# Selected extract
╔══
Hard to believe we’re already halfway through 2019! As we look forward to the third decade of the 21st century, it’s best to keep in mind how global trends are affecting change in the world of business. Some of these trends will create and modify entire industries, and others will influence us at a more personal level, but all of them will alter how businesses work. Here are my top future business trends to look forward to in 2020!
Right now, the price of a 3D printer makes it cost-prohibitive for most common households to have one, but that isn’t likely to last much longer. Desktop versions already are available for less than $200, and with the technology available to use them to make everything from prosthetic limbs to complete houses, it’s easy to see how a little investment can go a long way. A good, industrial 3D printer will still run you somewhere around £10,000, but the demand for high-quality and comparatively low-cost specialty goods like disability aids will have it paying for itself in no time.
It may not be legal everywhere in the world yet, but legalised cannabis is quickly spreading, with Illinois being the most recent member of the United States to legalize it just last week. As the wait for the rest of the world to legalise it continues, marijuana has become a booming industry in the areas that have, including several states in the USA, Canada, Uruguay, Peru, Spain, the Netherlands, and South Africa. In addition to weed farmers, the industry around paraphernalia–including bowls, bongs, and rolling papers–has seen a definite uptick, as well as edibles manufacturers, which run the gamut from corner store candy bars to luxury chocolates.
Every year, we grow closer to the cyberpunk future William Gibson promised us. 3D printing may be limited to non-organic materials at the moment, but we’re not far off from being able to make new organs from nothing but a machine. Future business trends may need to confront what it means to be human when we get there, but in the meantime, nanotechnology and medical innovation remain lucrative fields.
We’re in the age of mega-conglomerations. Umbrella corporations acquire new businesses under their purview every day. Disney made news just a few weeks ago for buying a majority share of Hulu from Comcast for a whopping $27.5B, giving it control of over a quarter of the television and film media produced in the United States. These companies are giants, but as they attempt to exert more control over their industries than their competitors, their growth requires brokers who know business law like the back of their hands and can cut a good deal. Business brokers receive a commission for every deal they seal, and when talking billions of dollars, those commissions add up—fast.
Change happens fast in the world of modern business, and corporations need the resources to keep up with it. Full-time staff can be costly, especially when considering the inclusion of benefits, office space, and equipment, so more and more businesses are turning to outsourcing agencies for the manpower they need to stay afloat. These same cost pressures will allow outsourcing agencies to be flexible in their pricing and scope of service.
Small businesses especially are likely to increase their utilisation of outsourcing agencies to reduce the stress of their operations and level the playing field between them and larger entities. The type of work being outsourced is also likely to change, with more high-level tasks going to contract workers than ever before. Independently outsourced employees are also becoming more and more popular, including offsite contractors and virtual assistants.
╚══
In the piece on business trends for 2020, swap "outsourcing agencies" for "staffing firms" and write out the passage that starts at "Change happens fast" and ends after "and virtual assistants.". The lines that come after this text are not needed.

# Given material
╔══
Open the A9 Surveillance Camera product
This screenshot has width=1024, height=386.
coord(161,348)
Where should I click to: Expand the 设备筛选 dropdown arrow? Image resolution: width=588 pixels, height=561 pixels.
╚══
# Solution for this exercise
Change happens fast in the world of modern business, and corporations need the resources to keep up with it. Full-time staff can be costly, especially when considering the inclusion of benefits, office space, and equipment, so more and more businesses are turning to staffing firms for the manpower they need to stay afloat. These same cost pressures will allow staffing firms to be flexible in their pricing and scope of service.
Small businesses especially are likely to increase their utilisation of staffing firms to reduce the stress of their operations and level the playing field between them and larger entities. The type of work being outsourced is also likely to change, with more high-level tasks going to contract workers than ever before. Independently outsourced employees are also becoming more and more popular, including offsite contractors and virtual assistants.